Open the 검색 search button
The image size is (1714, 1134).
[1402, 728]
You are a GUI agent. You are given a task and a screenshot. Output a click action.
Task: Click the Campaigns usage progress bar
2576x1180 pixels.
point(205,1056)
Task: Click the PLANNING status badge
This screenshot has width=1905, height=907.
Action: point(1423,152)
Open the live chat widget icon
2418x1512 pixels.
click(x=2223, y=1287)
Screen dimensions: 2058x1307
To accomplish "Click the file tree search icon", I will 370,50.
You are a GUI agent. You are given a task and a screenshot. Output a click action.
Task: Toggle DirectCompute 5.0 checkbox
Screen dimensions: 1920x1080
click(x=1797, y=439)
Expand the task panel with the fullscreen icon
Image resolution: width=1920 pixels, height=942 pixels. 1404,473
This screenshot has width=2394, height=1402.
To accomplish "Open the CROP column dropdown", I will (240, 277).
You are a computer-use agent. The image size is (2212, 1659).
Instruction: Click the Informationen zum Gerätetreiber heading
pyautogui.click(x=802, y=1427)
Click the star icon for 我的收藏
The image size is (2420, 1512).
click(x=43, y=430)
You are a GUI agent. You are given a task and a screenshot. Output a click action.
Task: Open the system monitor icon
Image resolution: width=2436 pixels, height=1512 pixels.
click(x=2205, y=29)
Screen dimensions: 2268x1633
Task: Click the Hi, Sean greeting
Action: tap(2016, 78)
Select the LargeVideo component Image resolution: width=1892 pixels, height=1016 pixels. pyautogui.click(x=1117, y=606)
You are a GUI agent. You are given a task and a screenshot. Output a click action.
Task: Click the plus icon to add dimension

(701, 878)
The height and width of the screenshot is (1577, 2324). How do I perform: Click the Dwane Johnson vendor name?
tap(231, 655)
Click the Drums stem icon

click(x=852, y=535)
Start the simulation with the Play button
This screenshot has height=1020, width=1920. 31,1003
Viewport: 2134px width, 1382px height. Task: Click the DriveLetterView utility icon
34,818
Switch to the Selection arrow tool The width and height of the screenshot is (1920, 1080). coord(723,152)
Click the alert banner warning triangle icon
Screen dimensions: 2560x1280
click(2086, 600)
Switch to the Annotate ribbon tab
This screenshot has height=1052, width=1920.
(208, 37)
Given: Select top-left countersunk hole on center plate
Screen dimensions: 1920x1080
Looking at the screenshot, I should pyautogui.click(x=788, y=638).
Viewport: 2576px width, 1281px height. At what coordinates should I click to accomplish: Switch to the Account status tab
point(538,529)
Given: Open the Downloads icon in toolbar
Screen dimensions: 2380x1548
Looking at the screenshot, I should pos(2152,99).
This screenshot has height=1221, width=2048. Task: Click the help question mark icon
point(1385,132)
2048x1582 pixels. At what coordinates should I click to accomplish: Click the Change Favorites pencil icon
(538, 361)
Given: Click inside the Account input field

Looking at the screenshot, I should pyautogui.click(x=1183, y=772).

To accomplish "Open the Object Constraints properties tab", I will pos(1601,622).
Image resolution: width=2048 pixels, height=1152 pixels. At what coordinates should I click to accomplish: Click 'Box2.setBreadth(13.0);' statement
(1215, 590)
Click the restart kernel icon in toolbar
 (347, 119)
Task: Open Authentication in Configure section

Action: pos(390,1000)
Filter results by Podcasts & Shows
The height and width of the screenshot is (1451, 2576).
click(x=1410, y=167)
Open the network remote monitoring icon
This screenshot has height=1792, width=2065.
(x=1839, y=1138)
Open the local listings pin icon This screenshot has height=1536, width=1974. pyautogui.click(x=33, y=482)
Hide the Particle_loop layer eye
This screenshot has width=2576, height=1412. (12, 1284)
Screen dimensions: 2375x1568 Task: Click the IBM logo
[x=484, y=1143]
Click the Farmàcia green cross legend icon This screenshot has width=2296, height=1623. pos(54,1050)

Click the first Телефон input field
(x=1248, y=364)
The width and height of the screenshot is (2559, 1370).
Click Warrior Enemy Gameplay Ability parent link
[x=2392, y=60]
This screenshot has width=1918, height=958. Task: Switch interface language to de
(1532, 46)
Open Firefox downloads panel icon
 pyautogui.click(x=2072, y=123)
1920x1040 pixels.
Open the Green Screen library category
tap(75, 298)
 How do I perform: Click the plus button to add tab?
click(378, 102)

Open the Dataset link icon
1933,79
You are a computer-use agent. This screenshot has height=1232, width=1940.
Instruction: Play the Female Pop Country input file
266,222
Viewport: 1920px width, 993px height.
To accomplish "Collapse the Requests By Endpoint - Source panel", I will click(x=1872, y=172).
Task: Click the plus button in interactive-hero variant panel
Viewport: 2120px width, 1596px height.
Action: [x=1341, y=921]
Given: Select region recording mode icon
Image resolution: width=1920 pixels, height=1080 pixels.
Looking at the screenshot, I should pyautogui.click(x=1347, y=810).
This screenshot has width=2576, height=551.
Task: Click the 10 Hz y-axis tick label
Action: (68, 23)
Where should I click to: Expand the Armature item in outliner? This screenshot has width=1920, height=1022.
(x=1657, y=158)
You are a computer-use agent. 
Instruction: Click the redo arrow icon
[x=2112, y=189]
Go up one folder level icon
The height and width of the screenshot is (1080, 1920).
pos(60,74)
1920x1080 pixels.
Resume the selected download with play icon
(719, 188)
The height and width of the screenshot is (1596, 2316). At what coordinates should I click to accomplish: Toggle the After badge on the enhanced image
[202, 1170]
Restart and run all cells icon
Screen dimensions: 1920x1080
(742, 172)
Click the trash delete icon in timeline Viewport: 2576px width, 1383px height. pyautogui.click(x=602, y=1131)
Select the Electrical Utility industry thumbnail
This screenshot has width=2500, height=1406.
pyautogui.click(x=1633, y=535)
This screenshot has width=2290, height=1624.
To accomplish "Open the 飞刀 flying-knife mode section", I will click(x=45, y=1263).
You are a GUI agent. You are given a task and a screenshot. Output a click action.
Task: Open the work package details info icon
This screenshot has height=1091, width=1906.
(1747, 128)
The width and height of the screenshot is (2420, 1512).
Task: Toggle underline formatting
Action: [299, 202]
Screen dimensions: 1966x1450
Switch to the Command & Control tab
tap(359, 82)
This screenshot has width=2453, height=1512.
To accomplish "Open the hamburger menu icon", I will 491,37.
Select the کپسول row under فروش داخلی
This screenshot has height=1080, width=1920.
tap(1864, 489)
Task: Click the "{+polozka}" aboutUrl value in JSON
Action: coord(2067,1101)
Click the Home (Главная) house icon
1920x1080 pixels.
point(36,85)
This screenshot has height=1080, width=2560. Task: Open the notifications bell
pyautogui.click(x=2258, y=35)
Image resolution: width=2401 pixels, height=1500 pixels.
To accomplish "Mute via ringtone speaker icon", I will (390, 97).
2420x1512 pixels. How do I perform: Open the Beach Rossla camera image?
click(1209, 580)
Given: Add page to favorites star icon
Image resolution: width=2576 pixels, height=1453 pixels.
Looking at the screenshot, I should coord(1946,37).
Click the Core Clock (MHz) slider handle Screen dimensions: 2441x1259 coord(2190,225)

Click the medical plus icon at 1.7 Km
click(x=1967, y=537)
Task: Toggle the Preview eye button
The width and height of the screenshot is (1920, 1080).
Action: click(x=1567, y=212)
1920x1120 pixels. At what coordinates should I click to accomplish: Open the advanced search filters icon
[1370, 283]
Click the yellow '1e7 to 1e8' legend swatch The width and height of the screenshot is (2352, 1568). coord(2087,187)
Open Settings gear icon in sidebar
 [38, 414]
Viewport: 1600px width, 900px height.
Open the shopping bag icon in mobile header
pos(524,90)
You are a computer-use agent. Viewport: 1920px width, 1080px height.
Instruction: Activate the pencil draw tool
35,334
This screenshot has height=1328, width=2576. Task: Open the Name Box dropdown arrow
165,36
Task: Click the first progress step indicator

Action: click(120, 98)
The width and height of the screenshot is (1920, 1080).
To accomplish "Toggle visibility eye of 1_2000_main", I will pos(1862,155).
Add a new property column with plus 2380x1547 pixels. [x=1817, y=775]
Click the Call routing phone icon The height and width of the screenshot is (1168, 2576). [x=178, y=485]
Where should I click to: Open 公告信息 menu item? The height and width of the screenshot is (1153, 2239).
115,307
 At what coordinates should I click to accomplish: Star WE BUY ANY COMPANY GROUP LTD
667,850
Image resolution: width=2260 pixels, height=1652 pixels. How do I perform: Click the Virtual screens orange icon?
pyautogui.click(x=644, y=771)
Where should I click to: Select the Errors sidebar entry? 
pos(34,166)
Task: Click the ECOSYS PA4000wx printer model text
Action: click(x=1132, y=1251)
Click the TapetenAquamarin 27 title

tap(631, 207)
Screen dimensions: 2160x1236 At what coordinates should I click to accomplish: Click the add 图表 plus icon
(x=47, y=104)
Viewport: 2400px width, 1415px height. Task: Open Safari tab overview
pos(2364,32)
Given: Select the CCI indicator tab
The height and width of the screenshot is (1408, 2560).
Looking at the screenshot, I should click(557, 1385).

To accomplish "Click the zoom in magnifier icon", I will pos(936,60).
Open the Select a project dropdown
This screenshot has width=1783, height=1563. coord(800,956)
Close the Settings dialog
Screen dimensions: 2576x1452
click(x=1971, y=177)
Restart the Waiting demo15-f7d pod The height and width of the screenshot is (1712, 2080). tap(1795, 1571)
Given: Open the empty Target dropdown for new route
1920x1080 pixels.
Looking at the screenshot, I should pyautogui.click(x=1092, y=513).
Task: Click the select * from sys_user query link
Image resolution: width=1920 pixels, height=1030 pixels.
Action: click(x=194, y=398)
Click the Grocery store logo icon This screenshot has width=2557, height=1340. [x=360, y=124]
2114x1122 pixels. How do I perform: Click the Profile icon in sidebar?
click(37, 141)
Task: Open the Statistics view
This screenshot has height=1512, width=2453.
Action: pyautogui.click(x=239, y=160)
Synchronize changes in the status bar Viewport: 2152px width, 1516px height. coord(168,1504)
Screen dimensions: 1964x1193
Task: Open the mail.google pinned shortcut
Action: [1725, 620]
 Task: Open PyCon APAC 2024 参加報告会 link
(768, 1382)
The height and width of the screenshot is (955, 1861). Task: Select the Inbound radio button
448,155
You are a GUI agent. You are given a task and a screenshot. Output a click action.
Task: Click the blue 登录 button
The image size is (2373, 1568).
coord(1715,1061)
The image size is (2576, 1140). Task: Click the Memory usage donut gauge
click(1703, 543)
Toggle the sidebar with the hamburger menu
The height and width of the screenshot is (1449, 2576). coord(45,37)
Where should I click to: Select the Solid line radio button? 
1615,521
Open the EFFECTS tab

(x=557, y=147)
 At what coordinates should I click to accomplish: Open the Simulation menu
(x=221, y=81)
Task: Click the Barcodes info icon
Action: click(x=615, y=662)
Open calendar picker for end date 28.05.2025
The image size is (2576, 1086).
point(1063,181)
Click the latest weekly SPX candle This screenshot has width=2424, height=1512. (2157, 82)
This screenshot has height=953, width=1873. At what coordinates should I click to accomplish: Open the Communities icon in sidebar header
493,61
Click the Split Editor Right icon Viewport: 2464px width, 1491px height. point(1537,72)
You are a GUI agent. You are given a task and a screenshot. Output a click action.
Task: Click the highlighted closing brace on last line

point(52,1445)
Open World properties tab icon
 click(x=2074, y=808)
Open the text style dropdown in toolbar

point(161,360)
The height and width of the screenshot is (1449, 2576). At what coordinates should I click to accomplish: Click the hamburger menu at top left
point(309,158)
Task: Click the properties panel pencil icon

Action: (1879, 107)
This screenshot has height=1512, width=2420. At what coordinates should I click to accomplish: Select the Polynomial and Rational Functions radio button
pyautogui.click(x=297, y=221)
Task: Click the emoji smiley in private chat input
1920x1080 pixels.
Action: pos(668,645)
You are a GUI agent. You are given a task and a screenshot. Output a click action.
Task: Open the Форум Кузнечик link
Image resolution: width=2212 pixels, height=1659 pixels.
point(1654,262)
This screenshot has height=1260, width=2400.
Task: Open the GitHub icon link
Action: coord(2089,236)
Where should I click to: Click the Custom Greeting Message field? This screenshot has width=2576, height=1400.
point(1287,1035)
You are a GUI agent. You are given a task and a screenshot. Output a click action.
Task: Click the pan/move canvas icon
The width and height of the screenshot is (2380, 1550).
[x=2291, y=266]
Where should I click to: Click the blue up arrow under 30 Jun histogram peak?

Exercise instructions => Whenever a line in the records contains the word "legend", copy that line.

Written solution =>
Click the Farmàcia green cross legend icon This screenshot has width=2296, height=1623. pos(54,1050)
Click the yellow '1e7 to 1e8' legend swatch The width and height of the screenshot is (2352, 1568). coord(2087,187)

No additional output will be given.